In addition to extending top-level application monitoring to additional applications, we have a number of other projects underway. We have installed the Tivoli Manager for Oracle, and we will be extending it to all of our production databases. We will also be feeding events to our help desk system, which will provide a richer notification capability, and we want to make use of the two-way capability of our current paging hardware. Finally, as we send more events to the help desk and to application owners, we need to find better ways to filter out transient conditions and notify only on legitimate errors.

Overall, our Tivoli implementation has moved more slowly than we anticipated, for various reasons, but after we have adjusted our approach and gained more mastery of the product, we are now beginning to provide value to application owners in the ways for which Tivoli was purchased, and we expect to see significant additional monitoring capabilities provided for application owners, system administrators and help desk staff over the next 6-12 month.
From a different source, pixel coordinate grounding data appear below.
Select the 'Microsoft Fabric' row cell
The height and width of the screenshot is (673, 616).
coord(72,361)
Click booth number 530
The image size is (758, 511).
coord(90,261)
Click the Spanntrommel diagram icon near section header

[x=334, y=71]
ESM software products are complex and require a large staff investment and lead-time. Small organizations may have difficulty justifying the overhead and expense. And even though upper management may be convinced of the need for these products, selling the systems to line staff can be difficult. Many system administrators have their own set of “point solution” monitoring tools, which they are reluctant to abandon. Successful implementation of an ESM thus may be held up in an underlying catch-22: system administrators see little value added, and yet the value comes only when all the individual systems can be monitored and an overall aggregated view presented. A hybrid approach—wrapping the point solutions to incorporate them into the ESM framework—can leverage existing monitoring and get buy-in once the benefits of aggregation can be demonstrated.

Systems like Tivoli provide rich functionality and robustness at the cost of complexity: a distributed object structure allows Tivoli agents to function independently and at a layer of abstraction that allows for complex aggregation and analysis. The TEC, which monitors log activity, provides a rich correlation engine to provide higher-level analysis. And although graphical user interface tools and rule-builders simplify much of the interaction with these components, working with the underlying object structure, creating programmatic command-line interactions with the system, and digging into the Prolog code of the TEC’s rules engine are almost essential to a successful implementation.

Expect to dedicate staff to your ESM efforts: the systems are complex and training is essential. Outside consultants can speed up architecture and installation issues, since few of these systems operate “out of the box,” and an experienced engineer can help steer you around many potential pitfalls.

A large percentage of ESM efforts fail, in large part because of the complexity of these systems. Establishing targeted six-month goals and concentrating efforts on particular phases of the roll-out or systems to monitor can increase chances of success. These phases can include overall systems architecture, framework deployment, UNIX distributed monitoring, job scheduling, output management, NT distributed monitoring, database monitoring, Web and e-mail monitoring, and finally, administrative systems monitoring.

Is it worth it? Several years into the ESM deployment at Princeton, we can now detect anomalies and problems that our local monitors don’t track, and application owners are coming to us for help in monitoring their systems. We’re starting to tackle our databases and higher-level systems that none of the in-house systems can track, and integrate the information in a way that point-solutions can not. The up-front effort to implement the system was high relative to the benefits of existing monitoring, and much momentum was lost in time needed to implement the necessary but peripheral job scheduling and output management systems. But with two major distributed applications being rolled out (Human Resources and Student Systems) in addition to the current Finance, Accounts Receivables, and Alumni Systems, project managers are now beginning to ask for the type of monitoring and management that can be obtained only within an ESM framework.

Lastly, organizations considering ESM should be sure that they understand what goals they want to achieve. Getting buy-in and early cooperation across the organization will help steer the many decision processes along the way and increase chances for successful implementation.